Mon. Apr 15th, 2024

A GP has outlined the key Covid symptoms to spot as we head into the Christmas period. The latest government data from November 12 suggests that the EG.5.1 variant, known as Eris, is the most prevalent strain in the UK, followed by BA.2.86, or Pirola.

However, Dr Johannes Uys, GP from Broadgate General Practice in London, told Express.co.uk that it’s more likely that Pirola currently holds dominance. While there is little evidence to suggest that the Omicron spin-off is more concerning than the dozens of strains that came before, Pirola has a large number of mutations.

Scientists have established the subvariant carries 30 more mutations in the spike protein than the previous dominant variant. These mutations could make BA.2.86 potentially more transmissible and severe.

Therefore, Dr Uys recommended staying on top of symptoms. He said: “The signs and symptoms are very similar to those of previous strains.

“These include a persistent cough, sore throat, nasal congestion, fatigue, headache, sneezing, runny nose and aches and pains. It’s unlikely that Pirola BA.2.86 will affect you worse than any other variant.”

If you identify any of these symptoms, the GP recommended temporarily ceasing contact with any vulnerable people, including the elderly, pregnant women and those with serious chronic health issues.

He added: “You should then take a Covid test. If it comes back positive, you would ideally isolate yourself until the virus has run its course.

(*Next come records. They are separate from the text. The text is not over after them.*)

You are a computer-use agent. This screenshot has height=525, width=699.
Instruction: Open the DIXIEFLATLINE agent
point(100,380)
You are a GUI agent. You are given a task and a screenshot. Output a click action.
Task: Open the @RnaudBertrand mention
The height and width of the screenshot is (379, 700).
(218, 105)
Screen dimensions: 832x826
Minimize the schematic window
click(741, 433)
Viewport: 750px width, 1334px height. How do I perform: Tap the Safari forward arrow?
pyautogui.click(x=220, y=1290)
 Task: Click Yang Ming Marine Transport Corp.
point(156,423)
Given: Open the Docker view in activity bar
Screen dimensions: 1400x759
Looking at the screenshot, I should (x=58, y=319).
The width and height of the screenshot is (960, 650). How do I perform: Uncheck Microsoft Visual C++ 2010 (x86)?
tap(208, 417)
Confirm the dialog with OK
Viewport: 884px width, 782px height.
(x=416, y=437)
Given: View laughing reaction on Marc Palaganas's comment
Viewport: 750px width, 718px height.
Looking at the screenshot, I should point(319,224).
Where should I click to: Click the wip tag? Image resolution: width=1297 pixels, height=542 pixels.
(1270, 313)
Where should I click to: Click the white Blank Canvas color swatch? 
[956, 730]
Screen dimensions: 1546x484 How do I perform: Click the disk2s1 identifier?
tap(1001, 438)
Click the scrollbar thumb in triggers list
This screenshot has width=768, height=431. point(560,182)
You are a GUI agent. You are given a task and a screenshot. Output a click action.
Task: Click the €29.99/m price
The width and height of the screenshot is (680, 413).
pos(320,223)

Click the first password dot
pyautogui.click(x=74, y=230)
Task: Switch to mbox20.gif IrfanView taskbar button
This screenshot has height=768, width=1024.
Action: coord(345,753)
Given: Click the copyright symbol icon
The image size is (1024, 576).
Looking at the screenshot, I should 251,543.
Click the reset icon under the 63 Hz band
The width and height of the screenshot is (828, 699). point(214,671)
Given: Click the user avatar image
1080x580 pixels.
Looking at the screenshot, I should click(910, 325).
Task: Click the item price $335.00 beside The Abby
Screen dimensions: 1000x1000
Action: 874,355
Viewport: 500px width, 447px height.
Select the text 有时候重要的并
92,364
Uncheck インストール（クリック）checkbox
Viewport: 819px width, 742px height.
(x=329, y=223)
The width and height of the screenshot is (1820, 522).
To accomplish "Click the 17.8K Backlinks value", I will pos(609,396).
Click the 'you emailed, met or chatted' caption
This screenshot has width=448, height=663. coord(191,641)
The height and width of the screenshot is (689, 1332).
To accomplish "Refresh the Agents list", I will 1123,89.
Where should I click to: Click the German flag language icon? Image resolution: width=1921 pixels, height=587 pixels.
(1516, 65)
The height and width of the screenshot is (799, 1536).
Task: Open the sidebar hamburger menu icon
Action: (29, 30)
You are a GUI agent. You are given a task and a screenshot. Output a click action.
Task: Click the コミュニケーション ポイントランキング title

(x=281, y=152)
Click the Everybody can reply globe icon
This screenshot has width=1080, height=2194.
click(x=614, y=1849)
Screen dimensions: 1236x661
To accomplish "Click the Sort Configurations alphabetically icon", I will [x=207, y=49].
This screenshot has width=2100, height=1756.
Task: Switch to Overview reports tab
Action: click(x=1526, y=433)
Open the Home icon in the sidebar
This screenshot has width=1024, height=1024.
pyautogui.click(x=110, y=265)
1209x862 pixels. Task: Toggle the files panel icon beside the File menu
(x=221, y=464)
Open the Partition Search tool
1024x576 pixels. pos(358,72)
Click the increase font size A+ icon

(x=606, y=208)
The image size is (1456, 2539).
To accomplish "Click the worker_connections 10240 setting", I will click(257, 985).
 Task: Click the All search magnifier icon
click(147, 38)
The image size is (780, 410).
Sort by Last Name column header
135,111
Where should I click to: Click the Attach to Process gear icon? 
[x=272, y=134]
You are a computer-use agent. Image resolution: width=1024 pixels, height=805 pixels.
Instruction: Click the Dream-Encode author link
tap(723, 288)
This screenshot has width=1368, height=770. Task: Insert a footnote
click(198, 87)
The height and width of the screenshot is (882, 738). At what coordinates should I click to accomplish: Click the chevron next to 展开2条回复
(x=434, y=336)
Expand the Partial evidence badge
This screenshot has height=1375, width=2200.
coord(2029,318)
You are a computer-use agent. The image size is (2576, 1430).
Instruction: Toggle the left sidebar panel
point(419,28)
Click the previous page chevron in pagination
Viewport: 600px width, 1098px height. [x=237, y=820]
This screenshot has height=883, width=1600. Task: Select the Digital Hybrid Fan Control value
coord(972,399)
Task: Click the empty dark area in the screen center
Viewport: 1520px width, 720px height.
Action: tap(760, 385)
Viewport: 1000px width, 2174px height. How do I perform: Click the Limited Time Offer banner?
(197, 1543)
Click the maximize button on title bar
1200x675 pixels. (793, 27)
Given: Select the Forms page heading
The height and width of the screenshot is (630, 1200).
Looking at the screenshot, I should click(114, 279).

“If your symptoms worsen dramatically or you find yourself unable to breathe, you should seek urgent medical attention.”

Dr Uys added that Pirola and possibly other variants are likely to be driving up cases around Christmas time.

He said: “If someone in your household becomes ill with it, you may have to change your Christmas plans to protect friends and family members from the virus. However, there are currently no government restrictions in place.”

Furthermore, Pirola isn’t the only variant that could be spiking cases in the run-up to December 25. Professor Nicolas Locker, a virologist at the Pirbright Institute, told SkyNews that a new subvariant of Pirola, known as JN.1, could cause a “fairly large rise” in Covid cases this Christmas.

While official data suggests that virus levels are currently decreasing, scientists predict the rates will go back up again with the festive season in full swing.

JN.1 hasn’t spread widely enough for the UK Health Security Agency to sub-categorise it in its sequencing data, but some experts warn it could evade the immune system more easily.

The sub-variant has one mutation in its spike protein which dictates how easily it can infect cells. But there are also several other mutations elsewhere.

While there is still much unknown about the new variant, Clare Bryant, professor of innate immunity at the University of Cambridge, has warned that JN.1 could become the “next common variant”.

She said that while there isn’t enough data to confirm anything yet, the changes in the spike protein could mean JN.1 evades immune systems more easily and replicates faster. Bryant said: “The change in the spike protein will probably correlate to it being more infectious.

“And that’s what’s caused us the most problems so far – because you can’t control something that’s that infectious.”